The right time to learn: mechanisms and optimization of spaced learning

Abstract

For many types of learning, spaced training, which involves repeated long inter-trial intervals, leads to more robust memory formation than does massed training, which involves short or no intervals. Several cognitive theories have been proposed to explain this superiority, but only recently have data begun to delineate the underlying cellular and molecular mechanisms of spaced training, and we review these theories and data here. Computational models of the implicated signalling cascades have predicted that spaced training with irregular inter-trial intervals can enhance learning. This strategy of using models to predict optimal spaced training protocols, combined with pharmacotherapy, suggests novel ways to rescue impaired synaptic plasticity and learning.

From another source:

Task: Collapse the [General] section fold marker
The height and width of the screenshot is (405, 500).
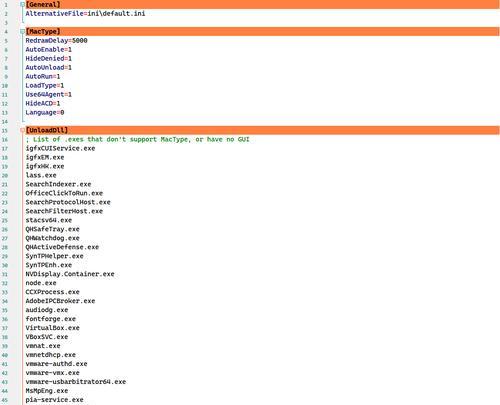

Figure 1. Early conceptual model of how learning trace dynamics generate an optimal interval

As described by the early model of Landauer, spaced training is more effective than massed training at strengthening some form of trace corresponding to memory storage in the brain, although this conceptual model does not posit a biochemical or structural form for the trace. This model posits that memory formation becomes more effective with longer inter-stimulus intervals between training sessions because of decreasing temporal overlap between successive, short-lived learning traces. These learning traces do not themselves constitute a memory. However, their net effect contributes to the formation of a long-lived memory trace. a–c | Learning traces elicited by two successive trials are shown. The model assumes that, for each value of the inter-trial interval (ITI) length, a quantity denoted ‘net gain owing to the reinforcing trial’ is proportional to the red area. Shorter intervals are associated with more overlap of learning traces and less net gain. Thus, a reinforcing trial is most effective after a refractory period following the preceding trial. For this conceptual model, units for amplitude and time are arbitrary. d | A greater summed effect, or net gain, of reinforcing trials occurs for longer inter-stimulus intervals. The effect reaches a plateau for long intervals as the overlap between successive learning traces reaches zero. e | Over longer times, a different quantity — the probability that a reinforcing trial will be effective at all in reactivating processes that constituted the preceding learning trace — declines. f | An optimum interval for maximizing the strength of the long-lived memory trace results when the greater net gain of reinforcement at longer intervals (from part d) is multiplied by the slowly declining probability that a reinforcement will reactivate a previous learning trace (from part e). The optimum interval for net learning is the one that produces the peak level of the trace in part f.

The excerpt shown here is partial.